(Collected data entries)
============================================================

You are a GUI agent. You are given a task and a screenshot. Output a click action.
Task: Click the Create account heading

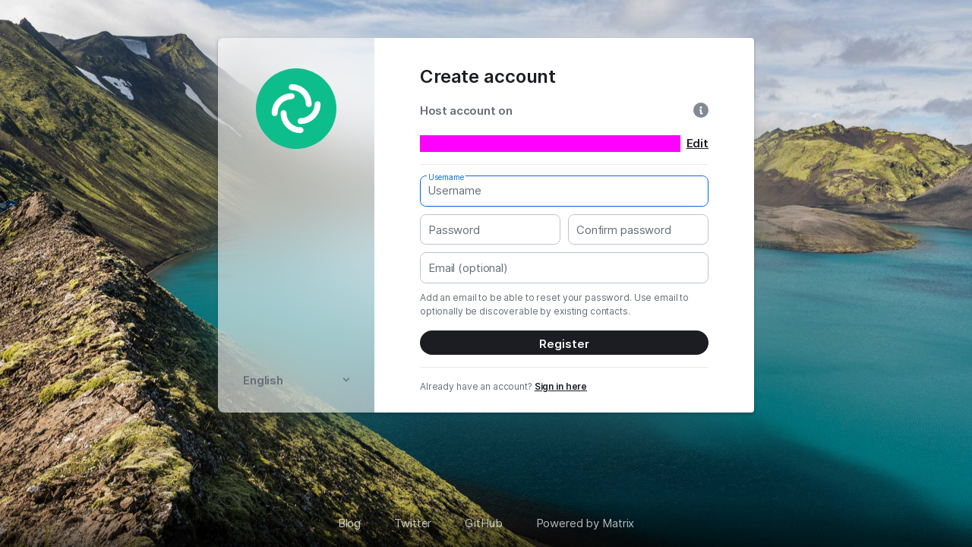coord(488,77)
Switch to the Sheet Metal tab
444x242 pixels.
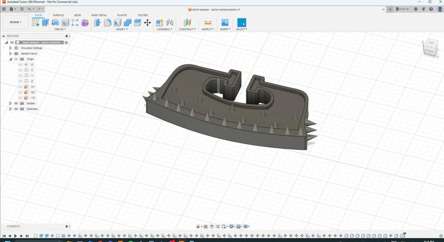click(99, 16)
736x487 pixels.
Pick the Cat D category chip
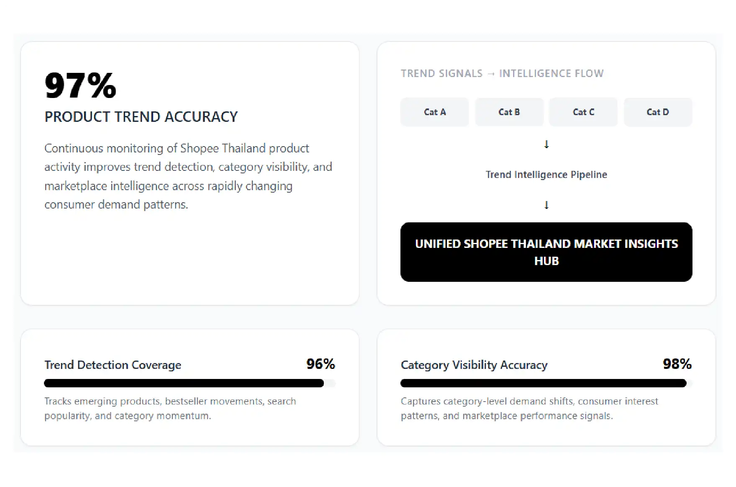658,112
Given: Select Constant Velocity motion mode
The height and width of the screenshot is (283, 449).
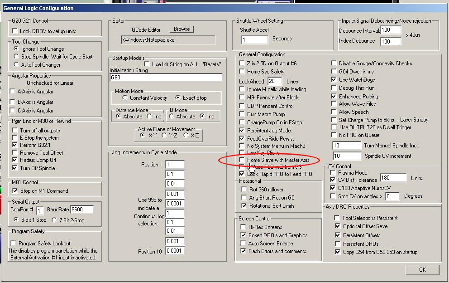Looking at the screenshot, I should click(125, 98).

============================================================

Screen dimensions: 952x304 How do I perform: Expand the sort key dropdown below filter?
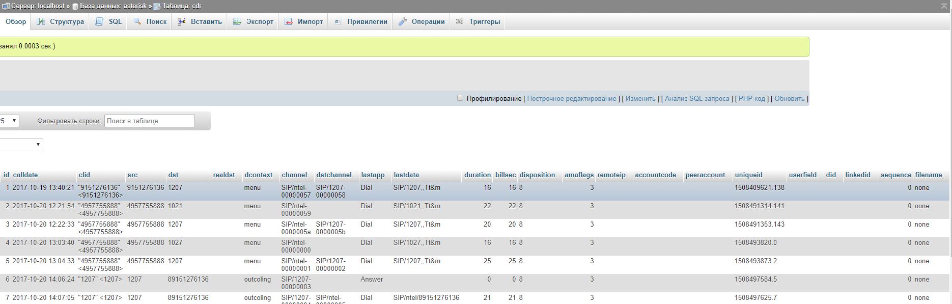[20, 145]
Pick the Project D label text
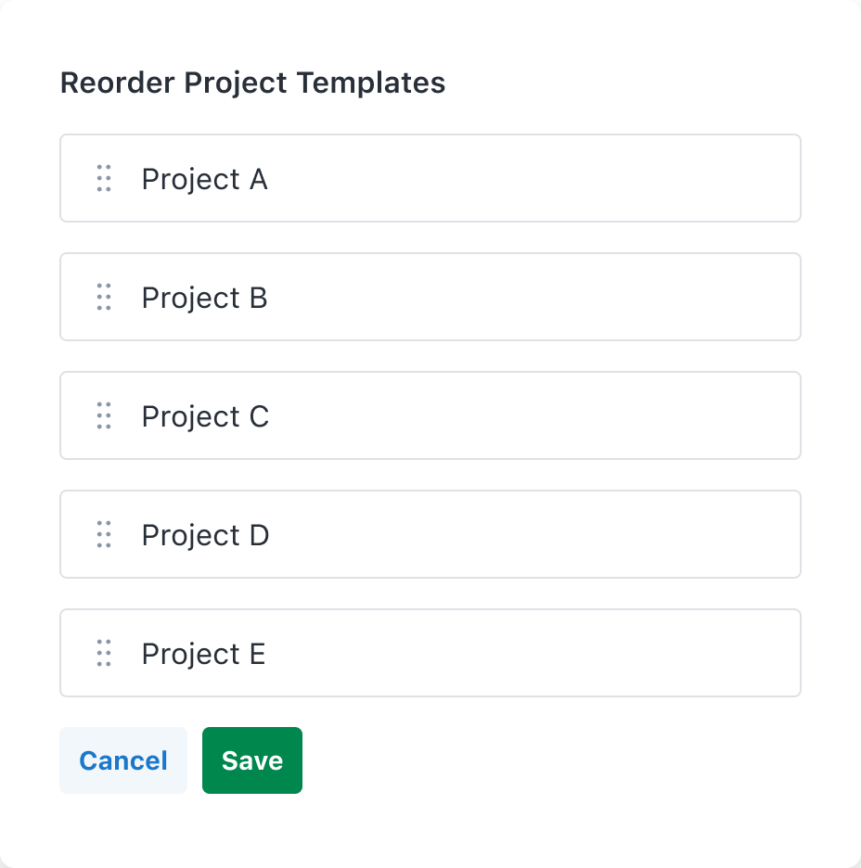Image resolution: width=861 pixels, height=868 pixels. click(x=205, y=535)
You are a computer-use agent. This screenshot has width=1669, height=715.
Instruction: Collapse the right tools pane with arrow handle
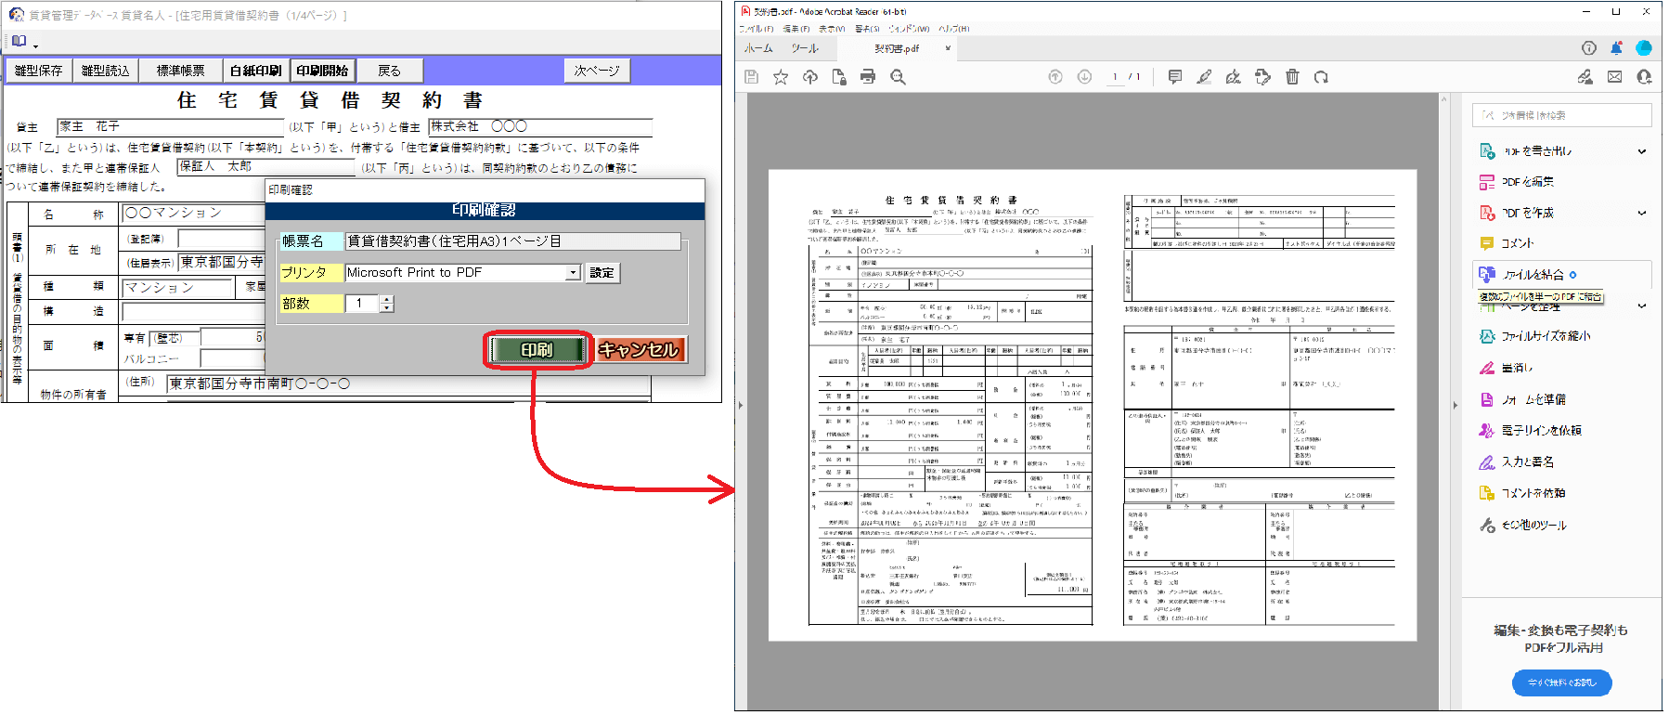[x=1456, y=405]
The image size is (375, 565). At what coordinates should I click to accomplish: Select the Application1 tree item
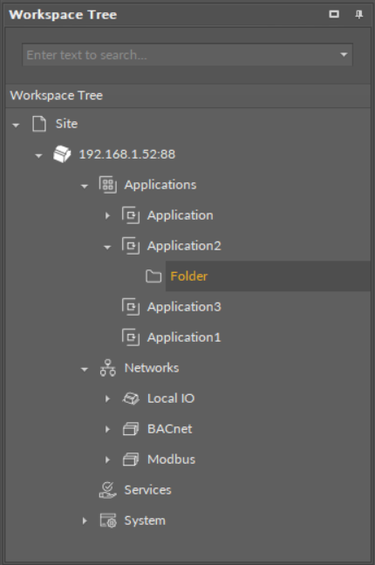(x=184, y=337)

============================================================

=== WORK INSTRUCTIONS ===
In the data above, count the lines where the word "agent" appears; reply with the number only.

=== ANSWER TO THIS EXERCISE ===
2